Source excerpt =
'''
Best Greek City State?

Which Greek city state (including colonies) was best......

Overall:
Militarily:
Politically:
Culturally:

Also a general thread for fact dumping etc. I want to know more about ancient Greece.

Overall: Athens
Militarily: Thebes
Politically: Sparta
Culturally: Athens/Syracuse
>no dialect option
Dialect: based Ionic

Arcadia was pretty comfy

At what time? Dominance shifted through the centuries.

Any of your choosing

Troy, Rome, Makenienin, Sparta, Athenis, Argos, Corinth

Pergamon is underrated polis if you ask me. I visited and the place was pretty banging. Lots of tortoises on the acropoleis, beat the shit out of Celts, made dosh from Troy tourism and have a good position.

Rome was not a Greek city state, it was just north of their sphere of influence

>be populated by greeks from Troy
>is not a greek city-state
I guess the akhaian's cities weren't greek either then

Trojans aren't Greek

Tell Homer, the akhaians, the rhodesians, the trebizodians, the thracians, achilles, and greek world at the time of the roman conquest they're all wrong then.

>Overall:

SPARTA.

>Militarily:

SPARTA.

>Politically:

SPARTA.

>Culturally:

SPARTA.
'''
Set problem 1 = Please copy from the Greek city-state thread, starting at "Rome was not" up to and including "all wrong then.".
Set problem 2 = List the categories that the opening post of the Greek city-state thread asks readers to rank city-states by.

Dataset section =
'''
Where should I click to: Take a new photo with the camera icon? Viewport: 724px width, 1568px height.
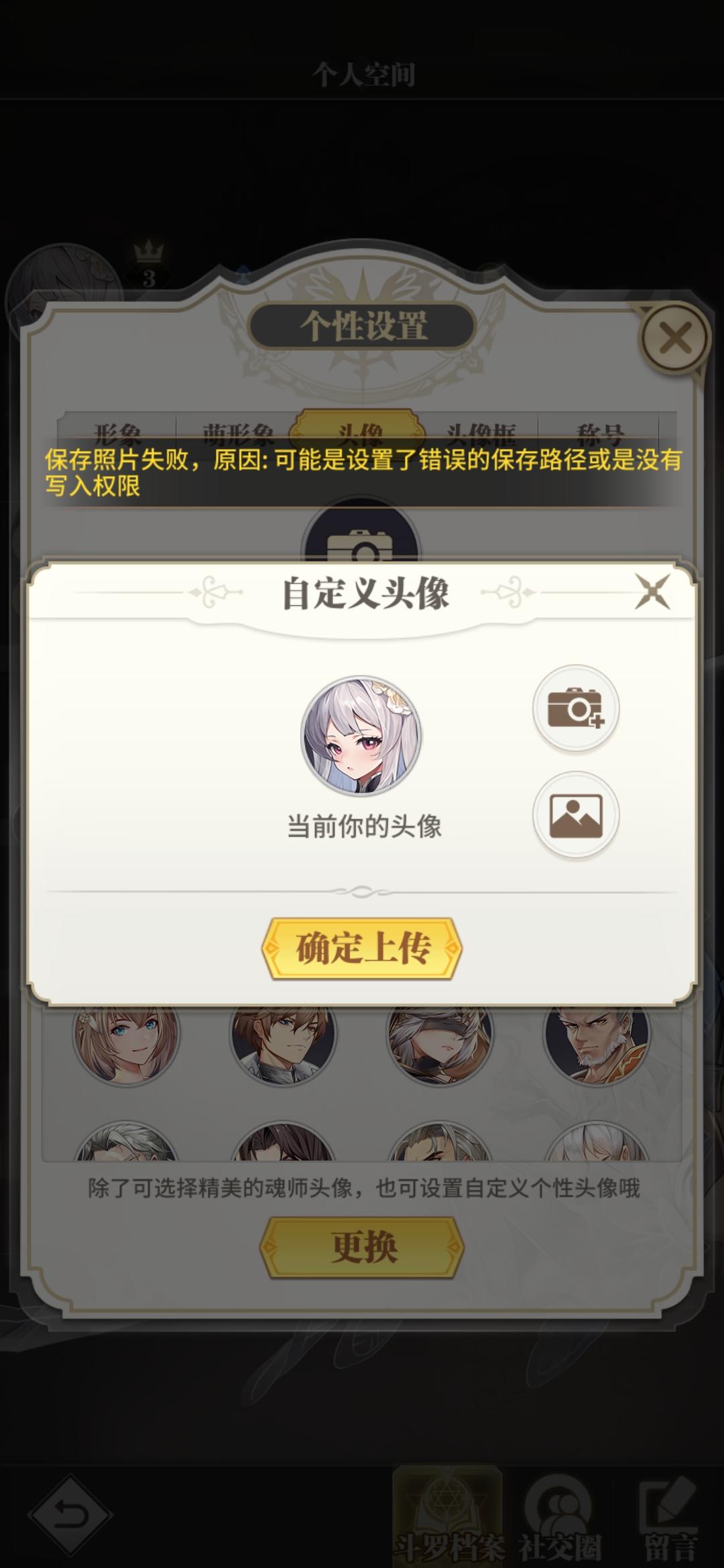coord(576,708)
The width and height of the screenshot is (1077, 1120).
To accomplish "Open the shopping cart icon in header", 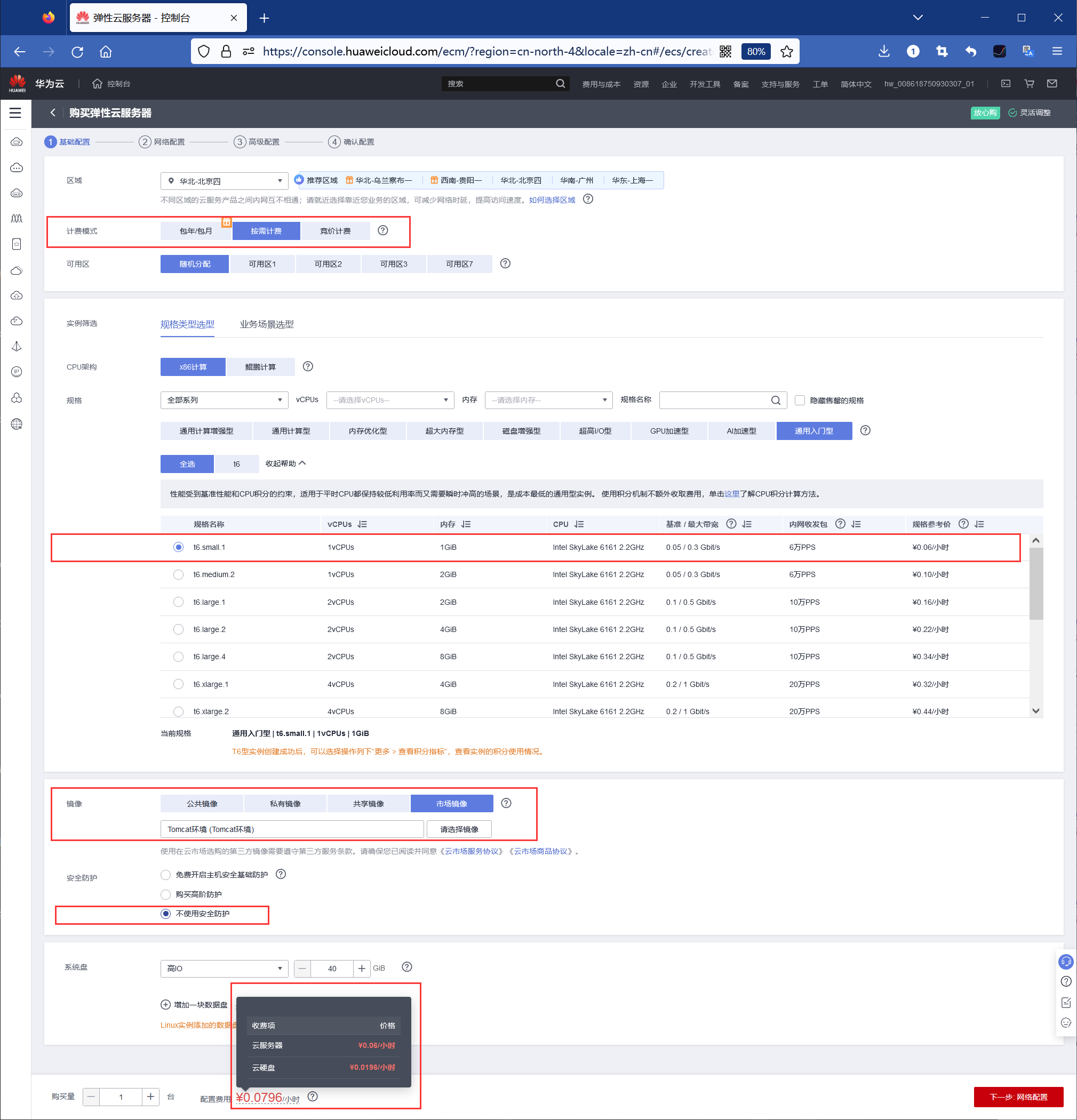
'''
Problem solution 1 =
Rome was not a Greek city state, it was just north of their sphere of influence

>be populated by greeks from Troy
>is not a greek city-state
I guess the akhaian's cities weren't greek either then

Trojans aren't Greek

Tell Homer, the akhaians, the rhodesians, the trebizodians, the thracians, achilles, and greek world at the time of the roman conquest they're all wrong then.

Problem solution 2 = Overall, Militarily, Politically, Culturally